*** Given data Section Begins ***

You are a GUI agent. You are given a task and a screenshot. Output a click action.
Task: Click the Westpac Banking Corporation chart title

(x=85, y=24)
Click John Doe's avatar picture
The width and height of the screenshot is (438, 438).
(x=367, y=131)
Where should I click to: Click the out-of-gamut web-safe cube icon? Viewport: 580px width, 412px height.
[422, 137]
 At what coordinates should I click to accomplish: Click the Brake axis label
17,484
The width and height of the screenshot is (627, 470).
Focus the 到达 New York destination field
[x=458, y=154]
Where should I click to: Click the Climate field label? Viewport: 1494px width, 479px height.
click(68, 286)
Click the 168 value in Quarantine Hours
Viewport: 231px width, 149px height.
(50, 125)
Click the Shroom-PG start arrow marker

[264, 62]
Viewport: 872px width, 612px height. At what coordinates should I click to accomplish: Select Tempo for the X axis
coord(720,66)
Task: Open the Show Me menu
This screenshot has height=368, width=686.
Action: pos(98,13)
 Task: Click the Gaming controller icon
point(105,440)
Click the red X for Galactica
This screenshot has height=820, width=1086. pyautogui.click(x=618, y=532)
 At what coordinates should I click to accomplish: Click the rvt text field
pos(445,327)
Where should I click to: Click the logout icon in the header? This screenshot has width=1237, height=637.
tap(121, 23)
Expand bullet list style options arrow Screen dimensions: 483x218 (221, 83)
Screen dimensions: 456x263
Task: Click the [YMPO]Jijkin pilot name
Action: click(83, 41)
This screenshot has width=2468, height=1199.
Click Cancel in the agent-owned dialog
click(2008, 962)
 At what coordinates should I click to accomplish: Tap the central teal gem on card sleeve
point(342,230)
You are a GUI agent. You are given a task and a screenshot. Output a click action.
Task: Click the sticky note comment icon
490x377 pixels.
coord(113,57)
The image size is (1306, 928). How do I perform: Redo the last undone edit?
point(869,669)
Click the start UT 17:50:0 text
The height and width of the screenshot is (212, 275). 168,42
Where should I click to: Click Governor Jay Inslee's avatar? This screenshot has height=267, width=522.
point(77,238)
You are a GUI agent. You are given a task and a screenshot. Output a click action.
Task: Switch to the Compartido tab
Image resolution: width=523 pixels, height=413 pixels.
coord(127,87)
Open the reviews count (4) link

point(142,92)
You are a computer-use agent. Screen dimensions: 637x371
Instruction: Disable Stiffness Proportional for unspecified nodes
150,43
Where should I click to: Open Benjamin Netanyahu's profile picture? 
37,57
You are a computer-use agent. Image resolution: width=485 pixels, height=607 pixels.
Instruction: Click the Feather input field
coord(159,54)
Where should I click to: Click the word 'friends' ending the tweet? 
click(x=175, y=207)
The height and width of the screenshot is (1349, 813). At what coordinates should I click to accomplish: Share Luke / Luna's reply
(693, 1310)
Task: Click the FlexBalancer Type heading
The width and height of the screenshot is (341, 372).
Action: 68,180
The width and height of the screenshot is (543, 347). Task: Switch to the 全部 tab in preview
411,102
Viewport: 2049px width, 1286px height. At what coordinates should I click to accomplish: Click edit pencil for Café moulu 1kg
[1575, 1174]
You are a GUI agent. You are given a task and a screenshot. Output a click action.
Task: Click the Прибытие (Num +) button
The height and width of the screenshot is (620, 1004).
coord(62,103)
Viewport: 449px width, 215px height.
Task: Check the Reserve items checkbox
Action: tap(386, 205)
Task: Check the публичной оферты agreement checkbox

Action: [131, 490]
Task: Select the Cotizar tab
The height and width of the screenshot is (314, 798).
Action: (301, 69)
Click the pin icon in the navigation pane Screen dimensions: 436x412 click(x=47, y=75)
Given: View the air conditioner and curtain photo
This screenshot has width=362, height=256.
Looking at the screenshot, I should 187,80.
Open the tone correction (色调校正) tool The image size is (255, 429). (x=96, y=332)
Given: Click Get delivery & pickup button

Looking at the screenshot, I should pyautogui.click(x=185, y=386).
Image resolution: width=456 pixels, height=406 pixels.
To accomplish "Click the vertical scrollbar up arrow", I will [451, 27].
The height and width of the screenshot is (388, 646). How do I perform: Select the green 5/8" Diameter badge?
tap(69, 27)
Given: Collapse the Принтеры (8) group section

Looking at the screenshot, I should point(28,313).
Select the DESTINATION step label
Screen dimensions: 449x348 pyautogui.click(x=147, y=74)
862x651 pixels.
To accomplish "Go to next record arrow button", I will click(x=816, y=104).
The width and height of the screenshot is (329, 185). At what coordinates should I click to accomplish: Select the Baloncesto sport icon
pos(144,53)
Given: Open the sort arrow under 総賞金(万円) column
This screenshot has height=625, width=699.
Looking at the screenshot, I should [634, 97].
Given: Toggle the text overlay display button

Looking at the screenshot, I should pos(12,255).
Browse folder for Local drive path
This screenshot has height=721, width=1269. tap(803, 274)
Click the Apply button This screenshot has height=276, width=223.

*** Given data Section Ends ***

Within the entries, find all lines holding "will" and copy each one.

Exercise result:
To accomplish "Click the vertical scrollbar up arrow", I will [451, 27].
To accomplish "Go to next record arrow button", I will click(x=816, y=104).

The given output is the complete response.